_WORK INSTRUCTION_
What you return must be every line from the beginning of the data through the line holding "You are a computer-use agent. Screen", unchanged.

··· DATA PROVIDED

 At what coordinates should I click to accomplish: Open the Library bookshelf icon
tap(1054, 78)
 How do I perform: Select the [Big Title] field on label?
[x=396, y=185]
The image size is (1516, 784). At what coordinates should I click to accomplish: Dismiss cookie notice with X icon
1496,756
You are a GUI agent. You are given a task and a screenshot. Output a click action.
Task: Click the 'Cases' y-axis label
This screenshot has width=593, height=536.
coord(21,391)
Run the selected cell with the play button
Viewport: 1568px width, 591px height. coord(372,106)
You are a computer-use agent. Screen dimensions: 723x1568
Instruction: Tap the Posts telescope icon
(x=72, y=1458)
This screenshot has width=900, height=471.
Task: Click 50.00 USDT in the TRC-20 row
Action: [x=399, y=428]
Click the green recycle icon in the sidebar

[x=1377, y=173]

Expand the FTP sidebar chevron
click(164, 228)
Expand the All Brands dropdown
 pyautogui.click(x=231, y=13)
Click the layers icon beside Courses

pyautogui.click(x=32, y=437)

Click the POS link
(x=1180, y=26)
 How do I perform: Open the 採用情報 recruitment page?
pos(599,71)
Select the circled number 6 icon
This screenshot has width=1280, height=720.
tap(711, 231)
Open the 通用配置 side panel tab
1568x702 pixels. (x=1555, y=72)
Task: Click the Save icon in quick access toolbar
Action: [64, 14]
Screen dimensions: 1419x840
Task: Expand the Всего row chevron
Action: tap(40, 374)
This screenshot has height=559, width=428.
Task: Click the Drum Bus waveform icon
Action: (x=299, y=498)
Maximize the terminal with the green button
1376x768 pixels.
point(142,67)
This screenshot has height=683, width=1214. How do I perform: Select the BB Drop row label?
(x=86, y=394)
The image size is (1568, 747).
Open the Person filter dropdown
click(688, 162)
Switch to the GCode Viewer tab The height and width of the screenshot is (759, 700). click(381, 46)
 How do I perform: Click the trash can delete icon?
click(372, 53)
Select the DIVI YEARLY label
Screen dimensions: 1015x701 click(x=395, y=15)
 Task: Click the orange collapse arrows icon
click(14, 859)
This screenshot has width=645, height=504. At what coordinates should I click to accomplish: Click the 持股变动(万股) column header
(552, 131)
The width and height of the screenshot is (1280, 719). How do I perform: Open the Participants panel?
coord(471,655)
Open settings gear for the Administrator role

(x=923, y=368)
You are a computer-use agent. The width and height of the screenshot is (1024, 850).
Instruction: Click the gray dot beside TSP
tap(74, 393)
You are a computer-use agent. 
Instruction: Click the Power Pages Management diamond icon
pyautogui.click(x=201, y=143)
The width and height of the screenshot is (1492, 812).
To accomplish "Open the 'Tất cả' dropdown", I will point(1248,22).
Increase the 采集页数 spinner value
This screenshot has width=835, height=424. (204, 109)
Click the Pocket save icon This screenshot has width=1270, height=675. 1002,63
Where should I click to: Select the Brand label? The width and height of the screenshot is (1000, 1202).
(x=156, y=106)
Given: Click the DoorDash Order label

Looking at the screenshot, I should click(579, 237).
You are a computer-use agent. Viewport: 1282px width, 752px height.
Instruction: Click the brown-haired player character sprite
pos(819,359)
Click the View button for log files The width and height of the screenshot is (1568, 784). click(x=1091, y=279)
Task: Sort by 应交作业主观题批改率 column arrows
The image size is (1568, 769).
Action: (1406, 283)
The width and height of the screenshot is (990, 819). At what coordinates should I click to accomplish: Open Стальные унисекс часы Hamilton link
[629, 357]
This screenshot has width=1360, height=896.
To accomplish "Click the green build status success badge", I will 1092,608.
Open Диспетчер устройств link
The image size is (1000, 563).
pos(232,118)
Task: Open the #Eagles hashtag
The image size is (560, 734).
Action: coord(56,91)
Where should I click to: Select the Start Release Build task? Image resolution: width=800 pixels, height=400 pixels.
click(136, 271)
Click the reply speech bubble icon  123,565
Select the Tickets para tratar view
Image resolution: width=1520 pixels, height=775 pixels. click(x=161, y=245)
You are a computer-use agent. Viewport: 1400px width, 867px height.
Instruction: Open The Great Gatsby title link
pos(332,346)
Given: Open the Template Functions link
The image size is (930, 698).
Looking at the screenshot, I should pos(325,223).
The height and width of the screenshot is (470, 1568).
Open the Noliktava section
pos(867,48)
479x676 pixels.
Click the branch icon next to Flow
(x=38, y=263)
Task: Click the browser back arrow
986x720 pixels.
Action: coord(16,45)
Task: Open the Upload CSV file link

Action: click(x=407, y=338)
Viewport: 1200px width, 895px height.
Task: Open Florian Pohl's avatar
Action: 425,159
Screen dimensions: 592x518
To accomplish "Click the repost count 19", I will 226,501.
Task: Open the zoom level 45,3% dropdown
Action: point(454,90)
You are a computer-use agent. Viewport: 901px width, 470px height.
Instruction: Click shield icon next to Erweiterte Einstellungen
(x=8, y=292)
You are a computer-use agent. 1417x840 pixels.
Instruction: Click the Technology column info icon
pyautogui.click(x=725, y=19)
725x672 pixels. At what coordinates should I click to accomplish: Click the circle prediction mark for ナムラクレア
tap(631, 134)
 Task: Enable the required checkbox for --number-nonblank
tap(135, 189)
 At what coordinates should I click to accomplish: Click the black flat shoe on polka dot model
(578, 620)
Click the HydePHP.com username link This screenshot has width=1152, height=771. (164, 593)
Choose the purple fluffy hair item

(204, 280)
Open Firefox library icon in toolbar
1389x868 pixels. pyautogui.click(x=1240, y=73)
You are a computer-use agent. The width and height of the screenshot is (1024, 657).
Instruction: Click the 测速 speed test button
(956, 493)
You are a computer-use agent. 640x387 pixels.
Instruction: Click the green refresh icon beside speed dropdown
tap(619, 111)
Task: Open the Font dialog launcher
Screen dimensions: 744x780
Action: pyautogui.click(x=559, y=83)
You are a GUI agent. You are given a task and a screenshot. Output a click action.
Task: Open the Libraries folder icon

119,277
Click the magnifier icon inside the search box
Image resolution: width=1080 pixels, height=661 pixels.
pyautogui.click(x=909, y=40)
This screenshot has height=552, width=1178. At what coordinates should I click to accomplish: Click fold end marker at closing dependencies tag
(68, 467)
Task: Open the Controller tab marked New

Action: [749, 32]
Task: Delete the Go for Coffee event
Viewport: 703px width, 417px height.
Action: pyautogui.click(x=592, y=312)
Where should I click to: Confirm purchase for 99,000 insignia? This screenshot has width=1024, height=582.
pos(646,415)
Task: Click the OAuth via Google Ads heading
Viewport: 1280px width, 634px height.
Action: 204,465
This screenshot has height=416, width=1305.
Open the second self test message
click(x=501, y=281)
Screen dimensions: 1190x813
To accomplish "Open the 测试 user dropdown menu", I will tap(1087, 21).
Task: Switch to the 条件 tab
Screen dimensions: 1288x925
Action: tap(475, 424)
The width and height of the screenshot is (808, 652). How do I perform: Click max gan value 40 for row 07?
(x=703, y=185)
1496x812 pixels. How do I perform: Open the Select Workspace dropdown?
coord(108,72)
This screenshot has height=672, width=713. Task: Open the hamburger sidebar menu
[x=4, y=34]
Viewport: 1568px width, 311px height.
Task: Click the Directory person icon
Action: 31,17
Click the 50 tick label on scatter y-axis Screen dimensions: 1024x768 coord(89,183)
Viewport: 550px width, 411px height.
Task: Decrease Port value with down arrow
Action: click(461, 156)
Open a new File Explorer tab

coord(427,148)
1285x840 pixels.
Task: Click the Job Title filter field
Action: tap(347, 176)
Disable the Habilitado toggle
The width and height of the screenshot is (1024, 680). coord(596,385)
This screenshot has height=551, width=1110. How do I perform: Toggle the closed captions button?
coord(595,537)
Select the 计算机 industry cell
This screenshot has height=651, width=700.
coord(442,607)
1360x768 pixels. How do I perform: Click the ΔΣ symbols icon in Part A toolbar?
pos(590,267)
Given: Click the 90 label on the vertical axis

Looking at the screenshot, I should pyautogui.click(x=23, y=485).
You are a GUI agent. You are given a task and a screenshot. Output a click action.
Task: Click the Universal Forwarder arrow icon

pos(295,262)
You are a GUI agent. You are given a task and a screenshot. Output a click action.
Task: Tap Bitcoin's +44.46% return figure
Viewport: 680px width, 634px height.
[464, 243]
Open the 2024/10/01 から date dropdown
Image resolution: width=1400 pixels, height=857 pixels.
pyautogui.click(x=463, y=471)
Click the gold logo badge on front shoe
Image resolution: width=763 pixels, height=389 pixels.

······

_OUTPUT OF THE EXERCISE_
 At what coordinates should I click to accomplish: Open the Library bookshelf icon
tap(1054, 78)
 How do I perform: Select the [Big Title] field on label?
[x=396, y=185]
The image size is (1516, 784). At what coordinates should I click to accomplish: Dismiss cookie notice with X icon
1496,756
You are a GUI agent. You are given a task and a screenshot. Output a click action.
Task: Click the 'Cases' y-axis label
This screenshot has width=593, height=536.
coord(21,391)
Run the selected cell with the play button
Viewport: 1568px width, 591px height. coord(372,106)
You are a computer-use agent. Screen dimensions: 723x1568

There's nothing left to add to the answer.